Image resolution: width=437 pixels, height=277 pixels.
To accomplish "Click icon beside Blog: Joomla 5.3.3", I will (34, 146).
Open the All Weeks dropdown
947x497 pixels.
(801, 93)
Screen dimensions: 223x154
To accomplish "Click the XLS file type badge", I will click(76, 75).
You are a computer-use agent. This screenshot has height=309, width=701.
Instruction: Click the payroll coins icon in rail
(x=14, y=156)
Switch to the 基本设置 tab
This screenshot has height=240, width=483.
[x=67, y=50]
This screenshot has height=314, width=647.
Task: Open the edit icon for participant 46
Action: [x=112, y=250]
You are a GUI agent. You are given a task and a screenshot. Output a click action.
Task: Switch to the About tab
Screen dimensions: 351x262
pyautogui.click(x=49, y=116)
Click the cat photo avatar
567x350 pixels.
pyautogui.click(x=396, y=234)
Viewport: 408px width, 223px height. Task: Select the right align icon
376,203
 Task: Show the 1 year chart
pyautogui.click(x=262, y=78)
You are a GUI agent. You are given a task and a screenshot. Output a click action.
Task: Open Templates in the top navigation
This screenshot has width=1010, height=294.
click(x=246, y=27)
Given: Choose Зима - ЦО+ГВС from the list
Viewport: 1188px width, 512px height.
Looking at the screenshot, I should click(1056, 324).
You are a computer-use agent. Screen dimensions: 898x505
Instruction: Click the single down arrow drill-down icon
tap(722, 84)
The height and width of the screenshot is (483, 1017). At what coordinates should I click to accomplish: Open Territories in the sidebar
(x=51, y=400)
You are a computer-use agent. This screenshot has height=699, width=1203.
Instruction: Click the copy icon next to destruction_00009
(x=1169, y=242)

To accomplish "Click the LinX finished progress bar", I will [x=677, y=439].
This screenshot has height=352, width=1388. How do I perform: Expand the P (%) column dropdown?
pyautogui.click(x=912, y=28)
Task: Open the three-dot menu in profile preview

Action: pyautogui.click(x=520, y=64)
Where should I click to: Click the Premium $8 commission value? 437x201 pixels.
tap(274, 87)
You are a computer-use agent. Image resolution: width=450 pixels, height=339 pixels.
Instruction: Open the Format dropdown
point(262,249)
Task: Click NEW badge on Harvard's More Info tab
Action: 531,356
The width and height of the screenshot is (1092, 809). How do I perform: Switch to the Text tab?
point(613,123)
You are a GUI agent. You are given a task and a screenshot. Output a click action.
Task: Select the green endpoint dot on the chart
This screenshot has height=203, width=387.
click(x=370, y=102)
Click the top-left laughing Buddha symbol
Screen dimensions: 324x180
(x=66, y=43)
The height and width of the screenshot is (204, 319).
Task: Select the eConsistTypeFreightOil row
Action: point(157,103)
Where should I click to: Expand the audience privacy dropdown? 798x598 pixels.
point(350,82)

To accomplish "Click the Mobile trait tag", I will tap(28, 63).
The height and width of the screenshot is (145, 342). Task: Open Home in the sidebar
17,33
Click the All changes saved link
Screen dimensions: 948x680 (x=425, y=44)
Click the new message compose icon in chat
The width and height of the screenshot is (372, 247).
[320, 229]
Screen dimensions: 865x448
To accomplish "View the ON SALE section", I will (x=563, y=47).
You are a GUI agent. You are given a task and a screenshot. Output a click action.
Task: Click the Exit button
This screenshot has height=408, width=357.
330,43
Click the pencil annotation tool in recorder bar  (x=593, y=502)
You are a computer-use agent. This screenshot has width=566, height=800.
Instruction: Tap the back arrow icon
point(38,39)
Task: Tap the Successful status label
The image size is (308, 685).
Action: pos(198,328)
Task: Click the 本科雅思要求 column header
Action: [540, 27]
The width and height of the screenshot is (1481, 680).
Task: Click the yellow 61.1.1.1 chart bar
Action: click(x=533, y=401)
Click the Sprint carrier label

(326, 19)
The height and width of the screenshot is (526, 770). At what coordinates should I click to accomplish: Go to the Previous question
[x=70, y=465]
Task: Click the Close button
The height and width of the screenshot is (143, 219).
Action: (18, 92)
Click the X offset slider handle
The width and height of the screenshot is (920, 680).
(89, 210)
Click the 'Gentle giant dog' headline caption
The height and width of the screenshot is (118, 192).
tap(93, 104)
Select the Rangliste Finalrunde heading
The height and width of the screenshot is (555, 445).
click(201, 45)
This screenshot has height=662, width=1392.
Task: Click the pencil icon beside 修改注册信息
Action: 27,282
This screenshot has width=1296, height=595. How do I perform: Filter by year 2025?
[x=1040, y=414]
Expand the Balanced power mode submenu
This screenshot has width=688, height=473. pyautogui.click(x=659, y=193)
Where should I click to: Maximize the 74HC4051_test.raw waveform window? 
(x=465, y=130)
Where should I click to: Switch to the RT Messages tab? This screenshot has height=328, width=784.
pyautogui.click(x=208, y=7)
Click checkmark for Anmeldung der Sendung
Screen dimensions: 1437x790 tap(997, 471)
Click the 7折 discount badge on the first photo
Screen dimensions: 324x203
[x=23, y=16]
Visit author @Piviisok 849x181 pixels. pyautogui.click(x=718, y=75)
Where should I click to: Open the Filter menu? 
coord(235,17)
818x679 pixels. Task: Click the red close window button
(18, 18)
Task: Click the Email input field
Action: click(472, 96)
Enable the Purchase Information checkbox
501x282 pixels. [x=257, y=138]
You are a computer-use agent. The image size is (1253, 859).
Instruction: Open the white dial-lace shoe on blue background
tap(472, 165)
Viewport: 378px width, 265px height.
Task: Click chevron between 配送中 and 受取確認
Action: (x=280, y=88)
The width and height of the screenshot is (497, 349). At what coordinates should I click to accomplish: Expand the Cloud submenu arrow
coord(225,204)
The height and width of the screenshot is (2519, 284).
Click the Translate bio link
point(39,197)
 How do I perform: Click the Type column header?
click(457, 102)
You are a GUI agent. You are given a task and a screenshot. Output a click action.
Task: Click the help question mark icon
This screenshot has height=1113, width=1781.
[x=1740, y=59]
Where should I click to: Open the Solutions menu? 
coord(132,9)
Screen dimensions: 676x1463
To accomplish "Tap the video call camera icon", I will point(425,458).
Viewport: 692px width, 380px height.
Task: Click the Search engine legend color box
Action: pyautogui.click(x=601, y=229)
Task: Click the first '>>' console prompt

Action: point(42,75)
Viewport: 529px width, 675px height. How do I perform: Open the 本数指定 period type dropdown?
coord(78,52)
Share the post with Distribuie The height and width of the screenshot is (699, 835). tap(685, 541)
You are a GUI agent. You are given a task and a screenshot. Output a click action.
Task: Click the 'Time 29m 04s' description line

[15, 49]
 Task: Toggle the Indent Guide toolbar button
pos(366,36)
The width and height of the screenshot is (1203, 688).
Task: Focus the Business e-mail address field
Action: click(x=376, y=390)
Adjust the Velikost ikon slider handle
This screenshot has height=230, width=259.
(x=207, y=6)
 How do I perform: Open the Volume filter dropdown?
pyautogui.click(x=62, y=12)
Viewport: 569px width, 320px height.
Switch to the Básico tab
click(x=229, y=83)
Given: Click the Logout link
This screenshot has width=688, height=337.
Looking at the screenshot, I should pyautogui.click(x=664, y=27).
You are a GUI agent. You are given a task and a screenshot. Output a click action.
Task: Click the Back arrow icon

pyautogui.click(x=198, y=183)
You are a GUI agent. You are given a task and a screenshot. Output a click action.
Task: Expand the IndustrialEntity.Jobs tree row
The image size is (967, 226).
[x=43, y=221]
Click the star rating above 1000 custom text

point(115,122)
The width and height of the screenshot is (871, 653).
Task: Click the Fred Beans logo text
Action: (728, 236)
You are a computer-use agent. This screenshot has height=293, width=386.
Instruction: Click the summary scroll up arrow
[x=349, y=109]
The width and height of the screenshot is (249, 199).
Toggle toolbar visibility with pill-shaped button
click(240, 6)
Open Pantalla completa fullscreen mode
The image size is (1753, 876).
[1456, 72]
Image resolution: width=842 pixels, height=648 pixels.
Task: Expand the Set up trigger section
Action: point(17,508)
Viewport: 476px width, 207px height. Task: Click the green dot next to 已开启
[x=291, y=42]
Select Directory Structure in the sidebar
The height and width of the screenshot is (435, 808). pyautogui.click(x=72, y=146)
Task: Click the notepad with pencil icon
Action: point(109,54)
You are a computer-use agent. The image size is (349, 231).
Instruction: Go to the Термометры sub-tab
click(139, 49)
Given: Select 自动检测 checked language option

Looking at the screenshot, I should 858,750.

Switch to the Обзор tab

==*==

• WHAT IS NEEDED:
In your reply, restate exactly the lines from the start of the records above through the line holding "has height=309, width=701.", including both, and nothing else.

• SOLUTION FOR THIS EXERCISE:
Image resolution: width=437 pixels, height=277 pixels.
To accomplish "Click icon beside Blog: Joomla 5.3.3", I will (34, 146).
Open the All Weeks dropdown
947x497 pixels.
(801, 93)
Screen dimensions: 223x154
To accomplish "Click the XLS file type badge", I will click(76, 75).
You are a computer-use agent. This screenshot has height=309, width=701.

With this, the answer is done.